The night the music refused to die
The Statesman|December 20, 2024
Back in the early 1980s, when Akbar S. Ahmed was contemplating whether Pakistan could be Japan, he might have missed an opportunity to focus on a more viable (although less desirable) East Asian role model for capitalist development.
MAHIR ALI
The night the music refused to die

Despite relentless military-dominated authoritarian rule peppered with bouts of martial law and brutal suppression of popular unrest, the economy grew in leaps and bounds through the 1960s and beyond, overtaking North Korea in the 1970s.

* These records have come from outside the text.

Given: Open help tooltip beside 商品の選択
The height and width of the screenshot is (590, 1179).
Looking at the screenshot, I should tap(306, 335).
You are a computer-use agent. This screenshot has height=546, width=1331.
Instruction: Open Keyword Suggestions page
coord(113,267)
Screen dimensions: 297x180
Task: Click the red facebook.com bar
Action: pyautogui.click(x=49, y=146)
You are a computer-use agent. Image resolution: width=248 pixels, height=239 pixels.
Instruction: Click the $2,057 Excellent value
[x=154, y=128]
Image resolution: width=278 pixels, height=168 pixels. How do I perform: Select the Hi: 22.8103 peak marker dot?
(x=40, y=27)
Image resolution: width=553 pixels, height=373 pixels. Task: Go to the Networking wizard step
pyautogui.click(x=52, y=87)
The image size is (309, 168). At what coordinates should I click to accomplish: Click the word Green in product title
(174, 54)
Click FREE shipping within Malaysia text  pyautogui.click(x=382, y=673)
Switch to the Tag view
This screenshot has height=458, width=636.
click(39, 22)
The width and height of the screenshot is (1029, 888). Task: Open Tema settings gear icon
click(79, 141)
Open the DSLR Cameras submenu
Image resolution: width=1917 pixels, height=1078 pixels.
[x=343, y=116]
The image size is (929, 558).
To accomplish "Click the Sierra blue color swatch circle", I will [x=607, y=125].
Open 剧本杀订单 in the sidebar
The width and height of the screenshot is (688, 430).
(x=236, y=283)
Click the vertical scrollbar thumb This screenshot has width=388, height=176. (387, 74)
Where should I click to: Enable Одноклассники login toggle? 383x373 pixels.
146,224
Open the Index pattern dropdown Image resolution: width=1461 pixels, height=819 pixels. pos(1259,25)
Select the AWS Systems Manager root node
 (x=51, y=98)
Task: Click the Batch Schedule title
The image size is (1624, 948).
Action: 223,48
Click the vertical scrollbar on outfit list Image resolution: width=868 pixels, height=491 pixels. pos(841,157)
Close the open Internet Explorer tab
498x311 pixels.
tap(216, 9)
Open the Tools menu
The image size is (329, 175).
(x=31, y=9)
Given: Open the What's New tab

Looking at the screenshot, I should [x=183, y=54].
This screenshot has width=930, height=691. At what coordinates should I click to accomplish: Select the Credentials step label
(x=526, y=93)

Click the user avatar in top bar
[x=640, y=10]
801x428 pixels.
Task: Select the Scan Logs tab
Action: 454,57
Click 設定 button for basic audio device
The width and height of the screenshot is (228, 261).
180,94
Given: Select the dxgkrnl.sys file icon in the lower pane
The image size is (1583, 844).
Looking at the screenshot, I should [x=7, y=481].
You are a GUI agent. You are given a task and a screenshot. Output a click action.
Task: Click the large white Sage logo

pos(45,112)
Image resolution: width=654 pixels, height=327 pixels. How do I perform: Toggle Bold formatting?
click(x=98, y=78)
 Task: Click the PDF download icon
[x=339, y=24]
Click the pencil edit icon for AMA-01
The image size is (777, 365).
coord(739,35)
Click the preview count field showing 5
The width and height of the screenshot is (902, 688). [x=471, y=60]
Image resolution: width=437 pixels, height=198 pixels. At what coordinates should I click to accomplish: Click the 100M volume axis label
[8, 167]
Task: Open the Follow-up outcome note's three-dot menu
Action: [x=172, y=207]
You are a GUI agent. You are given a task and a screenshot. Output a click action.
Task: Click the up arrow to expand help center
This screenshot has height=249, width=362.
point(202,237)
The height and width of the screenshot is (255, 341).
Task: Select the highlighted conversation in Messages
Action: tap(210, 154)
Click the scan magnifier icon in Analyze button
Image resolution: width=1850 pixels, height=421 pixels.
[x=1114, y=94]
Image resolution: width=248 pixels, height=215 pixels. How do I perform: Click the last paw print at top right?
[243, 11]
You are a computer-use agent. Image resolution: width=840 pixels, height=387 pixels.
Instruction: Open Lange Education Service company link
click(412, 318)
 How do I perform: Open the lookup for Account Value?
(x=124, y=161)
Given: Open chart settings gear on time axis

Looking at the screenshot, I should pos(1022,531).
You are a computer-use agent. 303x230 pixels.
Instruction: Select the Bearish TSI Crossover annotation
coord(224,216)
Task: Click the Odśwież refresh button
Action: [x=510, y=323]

Even though the first president following the introduction of a recognisable form of bourgeois democracy in 1987 was a former general and a protege of the preceding dictator, ever since (unlike Pakistan) there has rarely been any serious threat of a return to military rule despite instances of political dysfunction and public dissatisfaction. Until this month.

President Yoon Suk Yeol's late-night announcement on December 3 was therefore greeted with shock within and outside South Korea. Yoon deployed military troops and police contingents to keep legislators out of parliament, but they managed to gather in sufficient numbers to formally rescind the measure.

Martial law lasted barely for six hours, which is probably a world record. To their credit, neither the soldiers nor the police seemed particularly keen to use violence against either the parliamentarians or the thousands of citizens who had gathered outside on a freezing night to resist their unpopular president's decree.

This story is from the December 20, 2024 edition of The Statesman.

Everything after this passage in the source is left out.